▶ _Problem requirements_:
No pictures are to be included when the entries below are reproduced exactly.

##### Records supplied

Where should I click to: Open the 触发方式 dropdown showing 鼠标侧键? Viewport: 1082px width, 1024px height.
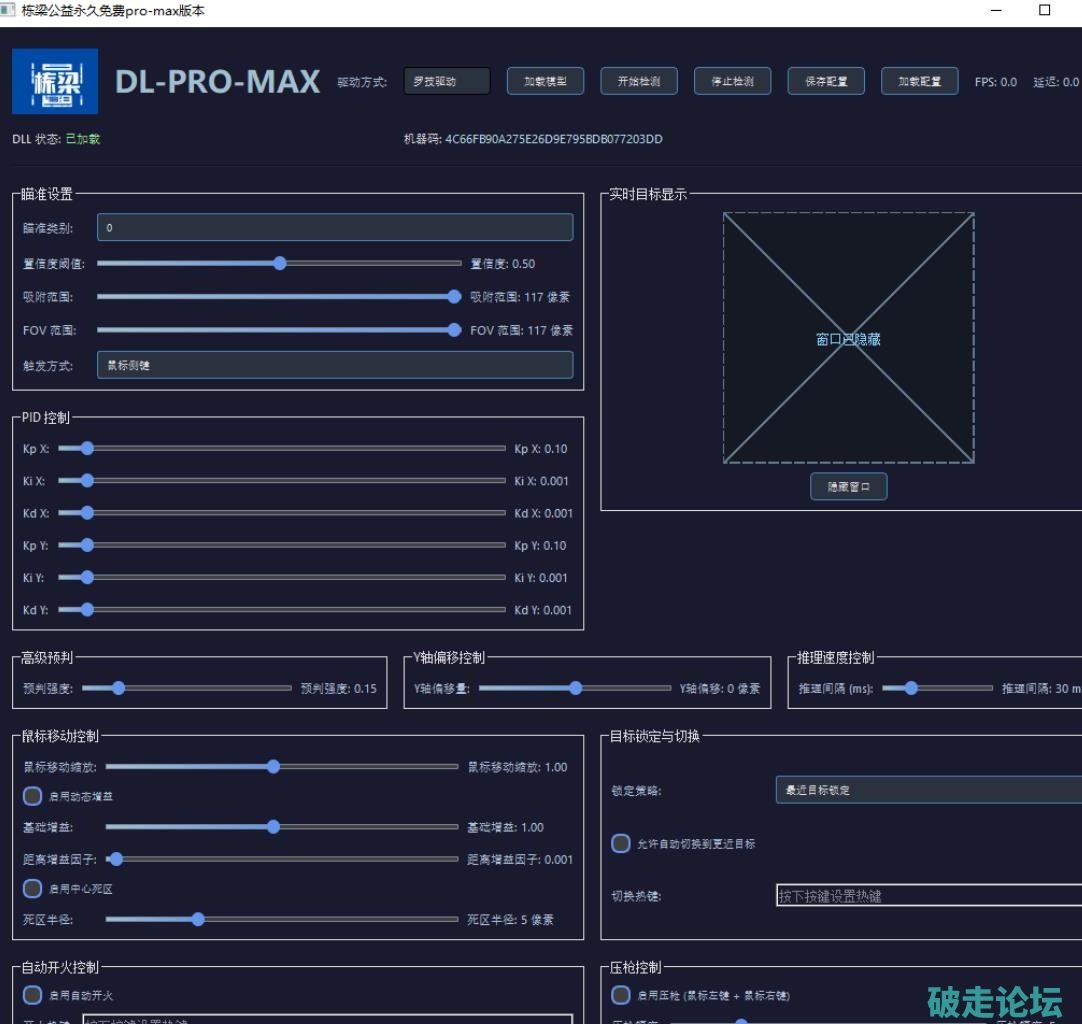335,365
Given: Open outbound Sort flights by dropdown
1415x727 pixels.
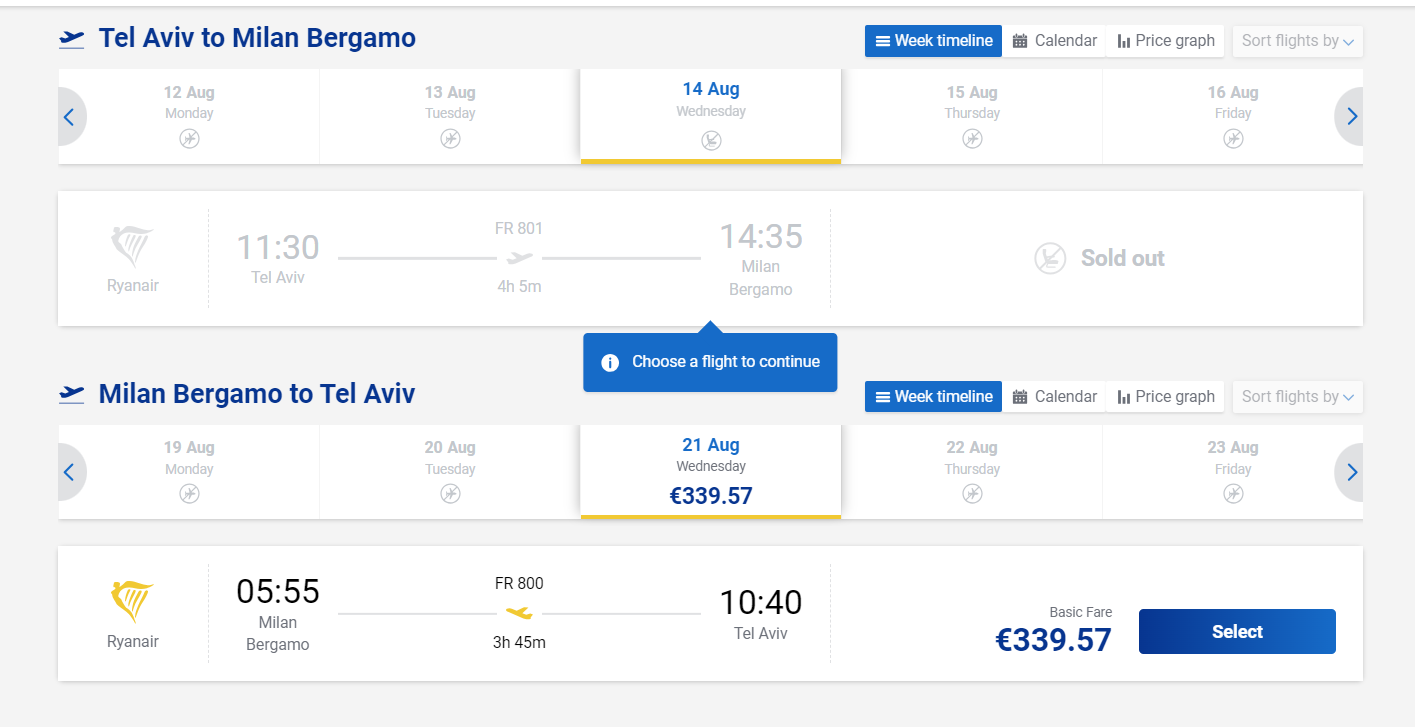Looking at the screenshot, I should (x=1297, y=41).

##########

▶ _Written response_:
Where should I click to: Open the 触发方式 dropdown showing 鼠标侧键? Viewport: 1082px width, 1024px height.
335,365
Given: Open outbound Sort flights by dropdown
1415x727 pixels.
Looking at the screenshot, I should (x=1297, y=41).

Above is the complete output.